How to fit Plaster Cornice / Coving to your home or room
Cut off a small 100mm length of cornice (also known as coving) to use as a template. Use this piece to mark the top and bottom edges of the cornice / coving on the walls and ceiling all around the room. Make the marks at regular intervals.
Remove any wallpaper or loose paint and plaster from the area. Make criss-cross scratches between the guidelines with a stanley knife to provide a key for the adhesive if necessary.
Use a mitre box to help cut an accurate mitre at the end of the first piece of coving. Take care to place the cornice the right way around and always double check that you are cutting the angle in the correct direction. It is always best to cut from a stable platform set at a suitable height; this will make things easier.
If your wall length is less than that of a piece of the cornice, you will need to accurately measure the wall and cut the other end with an appropriate mitre as well. This will normally be the reverse angle. When making the cuts, use a standard wood saw. Take your time with the mitres as the neater you do these, the less work you will have later on.
Spread an even layer of adhesive over the top and bottom of the back of the moulding - the areas that will be in contact with the walls and ceiling.
Press the cornice into place and line up the bottom edge with the pencil guideline. Press gently along the whole length so that the adhesive sticks evenly.
Long lengths of coving may sag or fall off before the adhesive has set. Temporarily support the bottom edge with one or two galvanised nails. You can remove these and fill the holes when the adhesive has dried. Depending on the type of cornice, you might also find it beneficial to put a couple of these nails in the ceiling as well to stop the cornice rolling forward. It is also advisable to use screws aswell. Countersink the screws first by twisting a Stanley knife into the face.
Use a paint scraper to remove any adhesive that oozes out from the top and bottom edges and to smooth the joint line. Fill any gaps with more adhesive then use a wet paintbrush to finish.
Continuing around the room, you can simply butt one piece up to the previous one with a straight join.

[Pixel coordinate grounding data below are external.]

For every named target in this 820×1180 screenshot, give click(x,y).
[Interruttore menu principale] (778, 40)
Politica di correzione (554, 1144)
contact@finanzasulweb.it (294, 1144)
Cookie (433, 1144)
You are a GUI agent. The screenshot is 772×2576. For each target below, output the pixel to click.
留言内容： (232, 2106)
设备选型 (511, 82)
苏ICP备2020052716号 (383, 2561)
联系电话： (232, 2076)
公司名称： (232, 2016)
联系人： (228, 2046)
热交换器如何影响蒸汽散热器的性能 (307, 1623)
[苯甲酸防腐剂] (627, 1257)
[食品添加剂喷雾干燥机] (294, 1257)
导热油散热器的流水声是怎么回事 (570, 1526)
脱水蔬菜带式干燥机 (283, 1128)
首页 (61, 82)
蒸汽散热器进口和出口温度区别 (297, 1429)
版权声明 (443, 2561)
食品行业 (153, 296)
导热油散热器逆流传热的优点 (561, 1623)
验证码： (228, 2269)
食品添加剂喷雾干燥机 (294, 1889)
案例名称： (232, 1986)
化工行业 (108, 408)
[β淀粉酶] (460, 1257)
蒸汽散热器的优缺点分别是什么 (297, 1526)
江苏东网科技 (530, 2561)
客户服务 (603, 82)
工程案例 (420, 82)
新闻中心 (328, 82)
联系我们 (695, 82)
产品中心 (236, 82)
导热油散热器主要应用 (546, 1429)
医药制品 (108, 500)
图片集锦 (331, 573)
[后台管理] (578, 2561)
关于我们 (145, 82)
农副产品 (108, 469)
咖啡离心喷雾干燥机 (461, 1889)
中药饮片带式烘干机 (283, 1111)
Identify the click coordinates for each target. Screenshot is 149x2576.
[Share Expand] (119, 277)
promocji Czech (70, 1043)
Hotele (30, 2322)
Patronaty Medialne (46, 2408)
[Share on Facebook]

If you have any 'external' corners in the room, you will need to cut the two ends which join here with mitres in the opposite direction. This often causes problems since, not only have you got to remember to cut the angle the right way, but also the point to which you measure is different. The best way to remember and get it right is to always measure for the bottom edge of the cornice on external angles and the top edge for internal angles.
Try to make as few joints on the walls as possible. It's worth buying an extra full-length piece of cornice rather than use up two shorter sections - the result will be neater.
Very heavy plaster cornice will need to be fixed with screws at 500mm spacings to provide adequate support
Most plaster type cornice is fairly fragile so take care when lifting it so that it doesn't snap. Get the help of an assistant, particularly with the heavier plaster type.
It is always best to work from a platform rather than simply on a stepladder. Set up a safe and stable working platform using two pairs of steps or hop-ups and a suitable scaffold board. Be sure that the board is properly supported and strong enough to take your weight. This will enable you to concentrate on fixing the cornice, rather than having to continually move your steps.